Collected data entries
§ §

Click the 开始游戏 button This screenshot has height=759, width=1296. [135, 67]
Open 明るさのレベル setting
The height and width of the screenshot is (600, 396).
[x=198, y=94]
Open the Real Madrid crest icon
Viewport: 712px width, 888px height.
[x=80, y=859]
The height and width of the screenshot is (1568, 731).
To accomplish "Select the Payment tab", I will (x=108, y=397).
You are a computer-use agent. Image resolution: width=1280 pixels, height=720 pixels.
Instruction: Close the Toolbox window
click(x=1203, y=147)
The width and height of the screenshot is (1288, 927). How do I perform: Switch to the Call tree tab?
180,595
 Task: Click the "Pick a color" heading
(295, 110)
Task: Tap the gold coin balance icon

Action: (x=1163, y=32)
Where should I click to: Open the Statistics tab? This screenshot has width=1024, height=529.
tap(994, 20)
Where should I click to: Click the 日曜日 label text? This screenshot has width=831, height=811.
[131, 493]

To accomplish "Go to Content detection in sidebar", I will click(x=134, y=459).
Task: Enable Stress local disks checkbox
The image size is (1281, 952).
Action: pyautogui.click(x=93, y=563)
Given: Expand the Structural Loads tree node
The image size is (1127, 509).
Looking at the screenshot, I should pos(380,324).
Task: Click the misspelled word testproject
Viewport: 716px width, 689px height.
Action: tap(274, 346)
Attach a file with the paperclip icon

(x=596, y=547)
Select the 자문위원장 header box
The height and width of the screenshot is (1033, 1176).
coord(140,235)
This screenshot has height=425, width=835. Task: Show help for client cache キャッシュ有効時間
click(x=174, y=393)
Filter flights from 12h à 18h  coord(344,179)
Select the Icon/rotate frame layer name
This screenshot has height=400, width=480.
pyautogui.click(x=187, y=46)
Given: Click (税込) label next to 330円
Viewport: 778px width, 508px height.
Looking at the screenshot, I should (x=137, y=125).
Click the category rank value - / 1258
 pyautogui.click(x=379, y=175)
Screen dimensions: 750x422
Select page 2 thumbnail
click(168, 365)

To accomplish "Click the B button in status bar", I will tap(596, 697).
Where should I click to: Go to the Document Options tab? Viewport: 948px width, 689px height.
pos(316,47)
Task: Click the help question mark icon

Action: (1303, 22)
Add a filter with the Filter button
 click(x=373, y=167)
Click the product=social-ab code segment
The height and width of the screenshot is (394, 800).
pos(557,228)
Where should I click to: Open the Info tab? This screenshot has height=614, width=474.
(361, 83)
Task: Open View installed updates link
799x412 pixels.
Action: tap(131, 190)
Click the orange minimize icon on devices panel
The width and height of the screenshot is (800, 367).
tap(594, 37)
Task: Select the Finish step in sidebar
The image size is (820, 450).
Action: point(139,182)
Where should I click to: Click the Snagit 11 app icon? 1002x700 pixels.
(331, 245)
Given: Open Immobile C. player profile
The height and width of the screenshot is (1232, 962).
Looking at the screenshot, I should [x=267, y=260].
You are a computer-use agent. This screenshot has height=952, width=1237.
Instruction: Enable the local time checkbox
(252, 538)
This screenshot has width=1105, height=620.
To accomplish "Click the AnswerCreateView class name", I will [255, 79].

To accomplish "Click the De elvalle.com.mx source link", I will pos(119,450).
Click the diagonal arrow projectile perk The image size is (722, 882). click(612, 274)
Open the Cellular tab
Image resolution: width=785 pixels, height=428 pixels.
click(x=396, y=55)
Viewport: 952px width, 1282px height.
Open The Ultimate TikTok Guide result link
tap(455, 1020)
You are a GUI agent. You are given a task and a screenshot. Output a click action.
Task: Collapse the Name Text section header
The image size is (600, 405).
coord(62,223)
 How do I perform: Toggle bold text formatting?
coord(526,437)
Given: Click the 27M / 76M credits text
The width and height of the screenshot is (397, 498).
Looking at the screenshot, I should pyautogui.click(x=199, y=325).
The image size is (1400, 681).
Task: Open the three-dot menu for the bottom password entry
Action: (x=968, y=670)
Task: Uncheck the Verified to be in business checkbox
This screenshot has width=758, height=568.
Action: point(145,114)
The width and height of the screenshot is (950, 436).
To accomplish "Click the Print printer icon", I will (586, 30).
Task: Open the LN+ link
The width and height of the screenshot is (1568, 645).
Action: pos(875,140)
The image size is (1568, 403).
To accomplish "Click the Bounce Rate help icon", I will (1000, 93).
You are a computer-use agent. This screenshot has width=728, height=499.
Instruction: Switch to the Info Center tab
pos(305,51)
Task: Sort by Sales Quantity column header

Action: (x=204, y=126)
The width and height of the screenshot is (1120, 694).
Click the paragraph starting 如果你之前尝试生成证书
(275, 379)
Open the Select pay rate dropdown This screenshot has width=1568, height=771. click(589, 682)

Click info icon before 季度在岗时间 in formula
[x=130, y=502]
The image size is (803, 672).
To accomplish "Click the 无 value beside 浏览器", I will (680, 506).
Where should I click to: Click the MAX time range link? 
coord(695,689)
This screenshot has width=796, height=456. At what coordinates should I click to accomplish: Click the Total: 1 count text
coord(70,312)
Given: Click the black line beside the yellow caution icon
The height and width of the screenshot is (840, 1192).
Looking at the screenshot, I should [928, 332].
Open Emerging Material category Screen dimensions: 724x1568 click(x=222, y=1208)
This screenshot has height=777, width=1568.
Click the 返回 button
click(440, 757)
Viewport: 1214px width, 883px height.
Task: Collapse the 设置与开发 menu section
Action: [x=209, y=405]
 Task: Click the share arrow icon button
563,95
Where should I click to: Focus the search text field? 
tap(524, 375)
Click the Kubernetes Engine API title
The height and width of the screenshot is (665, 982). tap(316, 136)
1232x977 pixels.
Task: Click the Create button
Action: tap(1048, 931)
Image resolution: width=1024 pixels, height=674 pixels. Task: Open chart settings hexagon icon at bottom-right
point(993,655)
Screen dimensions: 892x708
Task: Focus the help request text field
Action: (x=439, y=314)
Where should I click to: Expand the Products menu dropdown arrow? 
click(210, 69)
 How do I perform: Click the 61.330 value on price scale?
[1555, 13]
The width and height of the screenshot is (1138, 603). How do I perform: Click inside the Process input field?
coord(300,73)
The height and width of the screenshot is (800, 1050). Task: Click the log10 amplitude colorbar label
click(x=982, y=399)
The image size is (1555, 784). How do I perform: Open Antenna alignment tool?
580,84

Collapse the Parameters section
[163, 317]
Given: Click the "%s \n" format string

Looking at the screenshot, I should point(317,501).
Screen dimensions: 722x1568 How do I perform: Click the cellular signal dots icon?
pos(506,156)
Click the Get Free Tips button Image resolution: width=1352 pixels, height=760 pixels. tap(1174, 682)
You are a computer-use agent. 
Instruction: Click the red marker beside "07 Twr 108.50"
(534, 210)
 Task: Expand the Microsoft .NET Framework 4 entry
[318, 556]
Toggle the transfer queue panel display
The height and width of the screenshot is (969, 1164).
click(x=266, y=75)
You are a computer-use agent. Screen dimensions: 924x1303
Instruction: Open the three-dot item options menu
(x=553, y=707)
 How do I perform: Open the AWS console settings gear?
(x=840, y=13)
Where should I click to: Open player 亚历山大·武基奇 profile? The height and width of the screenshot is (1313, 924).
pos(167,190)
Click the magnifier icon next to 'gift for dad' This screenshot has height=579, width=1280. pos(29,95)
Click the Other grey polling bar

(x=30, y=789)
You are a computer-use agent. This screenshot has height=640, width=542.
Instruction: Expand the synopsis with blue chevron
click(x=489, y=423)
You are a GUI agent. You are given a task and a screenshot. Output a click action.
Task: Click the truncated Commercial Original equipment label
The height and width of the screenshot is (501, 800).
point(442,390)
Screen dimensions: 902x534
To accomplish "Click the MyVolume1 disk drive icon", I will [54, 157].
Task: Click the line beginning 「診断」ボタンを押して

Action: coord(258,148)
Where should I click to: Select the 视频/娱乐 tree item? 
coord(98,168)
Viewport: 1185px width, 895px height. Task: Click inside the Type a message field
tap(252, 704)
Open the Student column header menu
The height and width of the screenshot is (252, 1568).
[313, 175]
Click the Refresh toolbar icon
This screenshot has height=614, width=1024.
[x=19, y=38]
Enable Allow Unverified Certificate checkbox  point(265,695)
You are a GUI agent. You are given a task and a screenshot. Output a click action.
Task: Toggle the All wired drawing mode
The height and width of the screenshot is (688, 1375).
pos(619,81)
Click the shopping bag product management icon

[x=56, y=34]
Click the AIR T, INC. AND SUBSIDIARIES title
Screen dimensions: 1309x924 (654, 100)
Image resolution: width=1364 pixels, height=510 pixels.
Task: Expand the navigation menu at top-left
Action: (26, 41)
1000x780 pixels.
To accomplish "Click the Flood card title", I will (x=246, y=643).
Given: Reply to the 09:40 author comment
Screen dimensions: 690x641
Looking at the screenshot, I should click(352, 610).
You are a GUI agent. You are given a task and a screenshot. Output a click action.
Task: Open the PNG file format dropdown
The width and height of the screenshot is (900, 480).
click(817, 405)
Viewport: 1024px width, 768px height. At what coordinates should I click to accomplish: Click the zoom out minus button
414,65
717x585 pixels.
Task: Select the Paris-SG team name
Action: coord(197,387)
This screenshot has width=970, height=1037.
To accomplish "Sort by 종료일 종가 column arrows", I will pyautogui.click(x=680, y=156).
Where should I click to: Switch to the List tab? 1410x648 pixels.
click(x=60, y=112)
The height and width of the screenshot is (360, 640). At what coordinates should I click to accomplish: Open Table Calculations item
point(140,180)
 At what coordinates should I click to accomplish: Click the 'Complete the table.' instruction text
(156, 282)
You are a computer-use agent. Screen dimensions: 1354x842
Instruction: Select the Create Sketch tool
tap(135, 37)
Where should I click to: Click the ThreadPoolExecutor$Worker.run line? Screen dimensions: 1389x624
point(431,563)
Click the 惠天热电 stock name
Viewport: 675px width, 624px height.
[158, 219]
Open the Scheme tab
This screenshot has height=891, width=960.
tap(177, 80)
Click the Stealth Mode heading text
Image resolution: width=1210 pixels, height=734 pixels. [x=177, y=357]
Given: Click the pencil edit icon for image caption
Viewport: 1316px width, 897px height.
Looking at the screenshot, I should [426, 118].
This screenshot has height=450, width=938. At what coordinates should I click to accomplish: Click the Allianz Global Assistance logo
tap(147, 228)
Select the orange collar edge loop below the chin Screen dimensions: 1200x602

§ §

WHAT YOU SHOULD DO: As listed above, the lines from the line with "Where should I click to: Open the Statistics" to the line with "Select the 자문위원장 header box" are to be echoed exactly, with both ends included and nothing added.

SOLUTION FOR THIS TASK:
Where should I click to: Open the Statistics tab? This screenshot has width=1024, height=529.
tap(994, 20)
Where should I click to: Click the 日曜日 label text? This screenshot has width=831, height=811.
[131, 493]

To accomplish "Go to Content detection in sidebar", I will click(x=134, y=459).
Task: Enable Stress local disks checkbox
The image size is (1281, 952).
Action: pyautogui.click(x=93, y=563)
Given: Expand the Structural Loads tree node
The image size is (1127, 509).
Looking at the screenshot, I should pos(380,324).
Task: Click the misspelled word testproject
Viewport: 716px width, 689px height.
Action: tap(274, 346)
Attach a file with the paperclip icon

(x=596, y=547)
Select the 자문위원장 header box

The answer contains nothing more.